_Saved data entries_
================

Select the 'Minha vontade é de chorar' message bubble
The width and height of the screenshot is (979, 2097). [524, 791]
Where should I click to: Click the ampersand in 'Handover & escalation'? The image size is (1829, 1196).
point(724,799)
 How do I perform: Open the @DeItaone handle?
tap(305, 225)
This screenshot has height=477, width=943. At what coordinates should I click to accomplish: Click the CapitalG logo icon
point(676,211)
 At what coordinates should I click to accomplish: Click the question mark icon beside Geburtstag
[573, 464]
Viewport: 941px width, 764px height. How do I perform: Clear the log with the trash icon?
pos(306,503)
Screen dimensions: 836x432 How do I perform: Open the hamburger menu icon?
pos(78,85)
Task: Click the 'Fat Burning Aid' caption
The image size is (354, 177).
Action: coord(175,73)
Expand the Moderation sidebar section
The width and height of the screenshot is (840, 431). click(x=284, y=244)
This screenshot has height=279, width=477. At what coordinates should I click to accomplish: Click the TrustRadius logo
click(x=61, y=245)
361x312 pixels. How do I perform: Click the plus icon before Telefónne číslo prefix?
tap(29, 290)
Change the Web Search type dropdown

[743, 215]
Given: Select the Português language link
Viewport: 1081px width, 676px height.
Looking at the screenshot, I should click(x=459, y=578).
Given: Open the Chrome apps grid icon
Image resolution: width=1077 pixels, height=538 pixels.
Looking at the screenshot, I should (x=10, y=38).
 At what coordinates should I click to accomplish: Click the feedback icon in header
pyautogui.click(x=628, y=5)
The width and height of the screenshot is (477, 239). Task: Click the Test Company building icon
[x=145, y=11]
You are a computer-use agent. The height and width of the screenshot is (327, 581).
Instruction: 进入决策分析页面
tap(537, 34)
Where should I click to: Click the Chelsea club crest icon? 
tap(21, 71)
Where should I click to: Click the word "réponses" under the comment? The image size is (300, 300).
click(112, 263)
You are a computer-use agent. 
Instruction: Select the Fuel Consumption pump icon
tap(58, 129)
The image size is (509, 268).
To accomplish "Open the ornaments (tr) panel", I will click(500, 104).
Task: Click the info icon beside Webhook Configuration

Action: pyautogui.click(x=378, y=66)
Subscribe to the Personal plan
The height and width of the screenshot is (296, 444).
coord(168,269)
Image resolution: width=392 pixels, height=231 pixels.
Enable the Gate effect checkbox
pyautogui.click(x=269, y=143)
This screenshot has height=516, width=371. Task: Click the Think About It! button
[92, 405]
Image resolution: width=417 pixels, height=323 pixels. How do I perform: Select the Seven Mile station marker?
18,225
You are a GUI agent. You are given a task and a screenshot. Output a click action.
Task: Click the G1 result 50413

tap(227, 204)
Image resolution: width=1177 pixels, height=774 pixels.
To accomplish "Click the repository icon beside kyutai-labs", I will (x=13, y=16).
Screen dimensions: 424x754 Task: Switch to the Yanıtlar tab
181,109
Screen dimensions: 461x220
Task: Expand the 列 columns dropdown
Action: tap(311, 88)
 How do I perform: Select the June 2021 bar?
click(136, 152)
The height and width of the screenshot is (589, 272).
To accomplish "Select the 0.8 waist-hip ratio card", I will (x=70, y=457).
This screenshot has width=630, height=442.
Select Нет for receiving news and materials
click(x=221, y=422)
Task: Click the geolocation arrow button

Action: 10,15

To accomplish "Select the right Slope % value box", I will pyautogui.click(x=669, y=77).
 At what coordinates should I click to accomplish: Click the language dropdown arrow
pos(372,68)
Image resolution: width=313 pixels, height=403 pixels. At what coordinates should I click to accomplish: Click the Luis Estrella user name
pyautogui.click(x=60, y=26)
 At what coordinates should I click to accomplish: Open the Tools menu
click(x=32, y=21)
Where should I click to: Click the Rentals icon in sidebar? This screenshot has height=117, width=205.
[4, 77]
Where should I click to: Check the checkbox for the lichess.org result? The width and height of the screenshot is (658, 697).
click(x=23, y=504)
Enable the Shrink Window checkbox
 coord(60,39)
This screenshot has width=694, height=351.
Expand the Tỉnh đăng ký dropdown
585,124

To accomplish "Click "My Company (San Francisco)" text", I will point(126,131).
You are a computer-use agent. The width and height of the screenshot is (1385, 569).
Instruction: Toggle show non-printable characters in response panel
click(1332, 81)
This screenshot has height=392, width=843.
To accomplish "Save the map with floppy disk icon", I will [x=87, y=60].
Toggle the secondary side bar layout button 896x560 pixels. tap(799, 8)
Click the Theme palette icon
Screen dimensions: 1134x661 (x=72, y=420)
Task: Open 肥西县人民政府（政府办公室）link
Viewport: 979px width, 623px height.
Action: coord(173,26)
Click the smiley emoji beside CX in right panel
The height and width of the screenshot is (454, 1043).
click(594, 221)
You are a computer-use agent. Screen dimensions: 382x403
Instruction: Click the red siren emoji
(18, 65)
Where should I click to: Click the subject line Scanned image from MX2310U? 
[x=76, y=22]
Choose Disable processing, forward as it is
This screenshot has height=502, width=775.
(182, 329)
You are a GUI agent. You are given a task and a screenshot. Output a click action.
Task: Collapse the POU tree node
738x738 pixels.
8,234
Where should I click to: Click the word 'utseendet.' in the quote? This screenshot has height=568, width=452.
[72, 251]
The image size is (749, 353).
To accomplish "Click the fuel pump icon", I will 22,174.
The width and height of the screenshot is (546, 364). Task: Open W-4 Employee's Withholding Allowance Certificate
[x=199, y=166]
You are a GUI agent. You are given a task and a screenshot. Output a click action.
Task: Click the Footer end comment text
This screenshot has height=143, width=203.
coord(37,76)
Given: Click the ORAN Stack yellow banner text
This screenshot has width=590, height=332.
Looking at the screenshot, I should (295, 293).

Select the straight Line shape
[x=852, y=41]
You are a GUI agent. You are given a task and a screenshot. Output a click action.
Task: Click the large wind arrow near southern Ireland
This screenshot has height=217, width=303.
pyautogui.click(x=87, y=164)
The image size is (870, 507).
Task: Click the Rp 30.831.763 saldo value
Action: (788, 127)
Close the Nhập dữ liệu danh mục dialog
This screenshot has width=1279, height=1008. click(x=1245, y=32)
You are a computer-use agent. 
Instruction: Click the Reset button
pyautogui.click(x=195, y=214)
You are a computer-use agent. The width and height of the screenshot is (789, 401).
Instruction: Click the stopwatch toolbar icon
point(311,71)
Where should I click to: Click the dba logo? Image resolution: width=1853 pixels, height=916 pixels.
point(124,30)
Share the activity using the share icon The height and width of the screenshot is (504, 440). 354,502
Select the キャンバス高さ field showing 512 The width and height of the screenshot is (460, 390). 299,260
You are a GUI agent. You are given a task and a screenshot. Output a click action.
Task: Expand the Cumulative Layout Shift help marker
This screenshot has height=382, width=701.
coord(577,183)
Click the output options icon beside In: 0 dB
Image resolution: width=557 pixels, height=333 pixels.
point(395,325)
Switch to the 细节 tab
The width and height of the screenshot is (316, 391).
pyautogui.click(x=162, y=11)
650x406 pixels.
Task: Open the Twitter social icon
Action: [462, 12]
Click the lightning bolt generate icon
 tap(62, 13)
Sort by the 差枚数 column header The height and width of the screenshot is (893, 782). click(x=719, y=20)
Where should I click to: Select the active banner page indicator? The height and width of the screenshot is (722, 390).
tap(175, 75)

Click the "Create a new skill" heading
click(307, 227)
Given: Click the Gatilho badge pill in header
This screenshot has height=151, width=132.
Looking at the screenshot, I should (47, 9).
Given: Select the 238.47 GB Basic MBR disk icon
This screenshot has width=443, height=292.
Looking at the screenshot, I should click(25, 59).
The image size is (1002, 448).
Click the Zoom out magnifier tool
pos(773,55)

================

_What needs to be done_
Beginning with the line that contains "Sort by the", each line of the records above through the last one must be printed word for word.

_Answer to this problem_
Sort by the 差枚数 column header The height and width of the screenshot is (893, 782). click(x=719, y=20)
Where should I click to: Select the active banner page indicator? The height and width of the screenshot is (722, 390).
tap(175, 75)

Click the "Create a new skill" heading
click(307, 227)
Given: Click the Gatilho badge pill in header
This screenshot has height=151, width=132.
Looking at the screenshot, I should (47, 9).
Given: Select the 238.47 GB Basic MBR disk icon
This screenshot has width=443, height=292.
Looking at the screenshot, I should click(25, 59).
The image size is (1002, 448).
Click the Zoom out magnifier tool
pos(773,55)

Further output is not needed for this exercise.